George Russell decidiu adiar uma inevitável punição no grid de largada enquanto espera a próxima especificação do motor de combustão interna da Mercedes. O britânico já atingiu o limite de alguns componentes da unidade de potência na temporada 2026 de Fórmula 1.
A ideia é sincronizar a penalidade com a chegada da atualização prevista dentro do programa de Oportunidades Adicionais de Desenvolvimento e Atualização, o ADUO. Russell havia sido apontado como possível candidato a cumprir a punição já no GP do Azerbaijão, onde as longas retas de Baku poderiam facilitar uma recuperação partindo mais atrás.

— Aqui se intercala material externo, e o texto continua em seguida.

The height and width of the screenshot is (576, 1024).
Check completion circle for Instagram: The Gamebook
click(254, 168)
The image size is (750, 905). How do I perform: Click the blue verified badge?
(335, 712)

Esse cenário, porém, mudou. A nova especificação da Mercedes agora é considerada mais provável para a sequência formada pelos GPs dos Estados Unidos, México e São Paulo, o que pode empurrar a penalidade de Russell para o fim de outubro.

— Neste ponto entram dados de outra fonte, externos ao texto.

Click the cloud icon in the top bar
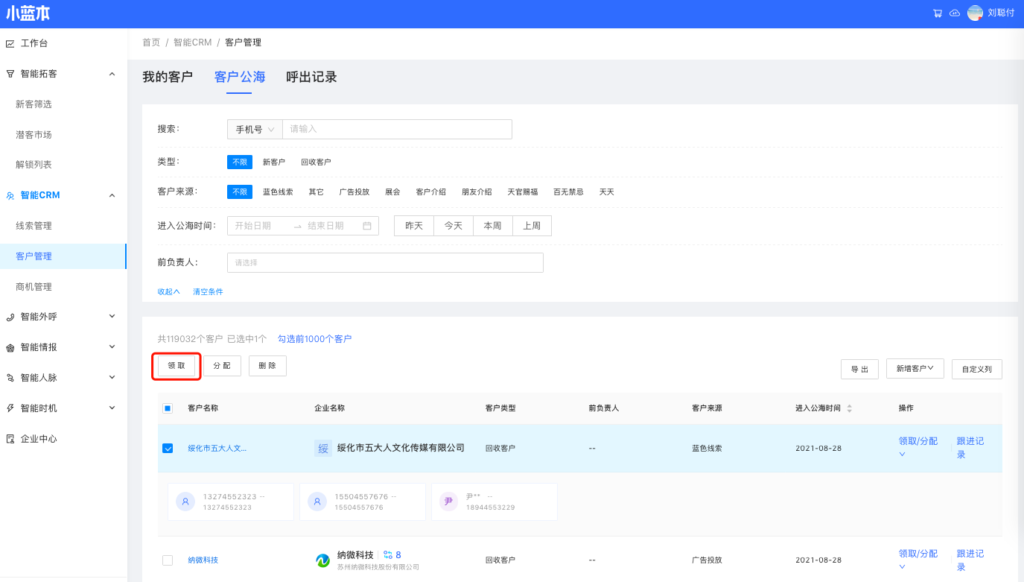Screen dimensions: 1024x582 [954, 13]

Os problemas de confiabilidade enfrentados pela Mercedes no início da temporada obrigaram Russell e Kimi Antonelli a utilizarem mais componentes do que o previsto. Russell já alcançou o limite anual para motor de combustão interna, turbo, armazenamento de energia e eletrônica de controle. Qualquer nova troca desses elementos antes da atualização do ADUO resultaria em punição no grid.

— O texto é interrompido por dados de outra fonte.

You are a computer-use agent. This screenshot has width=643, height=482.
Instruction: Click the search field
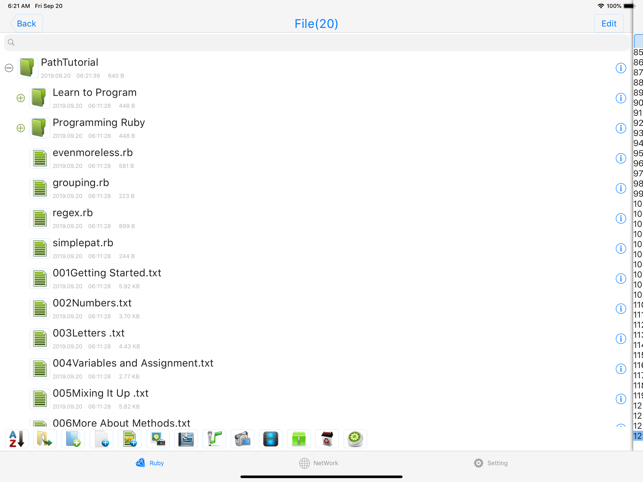tap(316, 43)
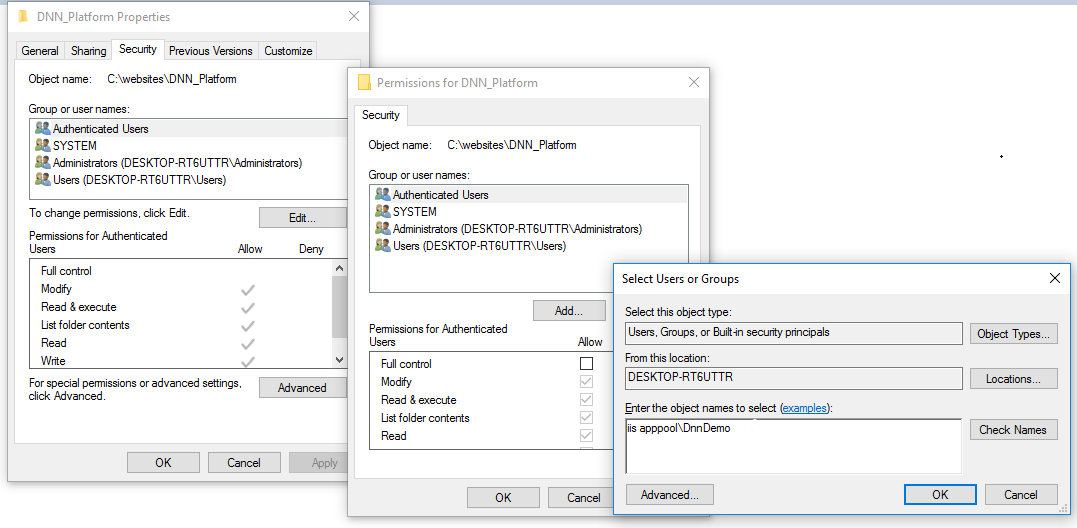This screenshot has width=1077, height=528.
Task: Select Administrators group icon in Properties list
Action: [x=42, y=163]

Antonelli escolheu um caminho diferente em Monza. O italiano recebeu a penalidade no GP da Itália, largou da 19ª posição e conseguiu avançar pelo pelotão até conquistar a vitória.
O resultado naturalmente levantou a dúvida sobre por que Russell não adotou a mesma estratégia. A explicação está justamente no planejamento da Mercedes: o britânico prefere esperar pela nova especificação do motor para concentrar a troca de componentes e a consequente perda de posições no mesmo fim de semana.